Set problem:
Reproduce only the part of the material that opens with the line containing "Task: Choose 玫瑰图 from chart list" and closes with the line containing "The width and height of the screenshot is (1005, 713).", with "shopping cart" changed to "basket" and nothing else altered.

Exercise data:
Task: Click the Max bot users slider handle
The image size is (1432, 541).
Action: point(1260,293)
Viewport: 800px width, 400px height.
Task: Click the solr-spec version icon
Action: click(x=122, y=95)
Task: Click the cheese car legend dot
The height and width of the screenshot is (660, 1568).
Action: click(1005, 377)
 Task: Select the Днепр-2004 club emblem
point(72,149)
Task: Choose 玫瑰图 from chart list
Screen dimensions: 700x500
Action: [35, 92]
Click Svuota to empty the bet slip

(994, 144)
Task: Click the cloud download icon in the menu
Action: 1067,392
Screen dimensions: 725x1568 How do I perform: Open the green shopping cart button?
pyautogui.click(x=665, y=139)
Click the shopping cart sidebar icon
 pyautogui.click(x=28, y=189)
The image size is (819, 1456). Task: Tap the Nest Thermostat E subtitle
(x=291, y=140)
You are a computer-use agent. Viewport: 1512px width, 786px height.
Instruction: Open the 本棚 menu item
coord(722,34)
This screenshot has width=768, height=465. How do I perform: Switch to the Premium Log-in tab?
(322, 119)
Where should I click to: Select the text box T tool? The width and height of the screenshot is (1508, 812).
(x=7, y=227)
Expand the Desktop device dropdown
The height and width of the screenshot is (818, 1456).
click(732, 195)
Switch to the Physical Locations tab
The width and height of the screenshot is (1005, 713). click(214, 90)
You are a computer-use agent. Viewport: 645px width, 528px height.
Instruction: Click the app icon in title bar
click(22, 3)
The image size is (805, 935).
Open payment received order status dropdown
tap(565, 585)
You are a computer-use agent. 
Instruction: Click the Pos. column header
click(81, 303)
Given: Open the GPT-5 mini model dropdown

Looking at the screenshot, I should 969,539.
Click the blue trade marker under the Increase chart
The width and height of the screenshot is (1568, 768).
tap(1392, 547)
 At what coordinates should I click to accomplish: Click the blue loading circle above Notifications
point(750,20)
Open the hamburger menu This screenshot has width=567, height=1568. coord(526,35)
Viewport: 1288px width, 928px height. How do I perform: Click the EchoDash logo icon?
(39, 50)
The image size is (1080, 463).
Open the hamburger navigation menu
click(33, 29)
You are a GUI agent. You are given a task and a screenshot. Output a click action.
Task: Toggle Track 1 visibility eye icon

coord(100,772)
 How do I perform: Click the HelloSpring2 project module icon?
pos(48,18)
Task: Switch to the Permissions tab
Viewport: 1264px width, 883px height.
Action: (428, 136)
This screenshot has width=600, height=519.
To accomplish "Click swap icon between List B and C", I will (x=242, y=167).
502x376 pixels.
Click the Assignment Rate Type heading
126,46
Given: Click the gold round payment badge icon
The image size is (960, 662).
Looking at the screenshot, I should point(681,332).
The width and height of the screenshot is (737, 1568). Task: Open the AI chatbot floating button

Output of the exercise:
Task: Choose 玫瑰图 from chart list
Screen dimensions: 700x500
Action: [35, 92]
Click Svuota to empty the bet slip

(994, 144)
Task: Click the cloud download icon in the menu
Action: 1067,392
Screen dimensions: 725x1568 How do I perform: Open the green basket button?
pyautogui.click(x=665, y=139)
Click the basket sidebar icon
 pyautogui.click(x=28, y=189)
The image size is (819, 1456). Task: Tap the Nest Thermostat E subtitle
(x=291, y=140)
You are a computer-use agent. Viewport: 1512px width, 786px height.
Instruction: Open the 本棚 menu item
coord(722,34)
This screenshot has width=768, height=465. How do I perform: Switch to the Premium Log-in tab?
(322, 119)
Where should I click to: Select the text box T tool? The width and height of the screenshot is (1508, 812).
(x=7, y=227)
Expand the Desktop device dropdown
The height and width of the screenshot is (818, 1456).
click(732, 195)
Switch to the Physical Locations tab
The width and height of the screenshot is (1005, 713). click(214, 90)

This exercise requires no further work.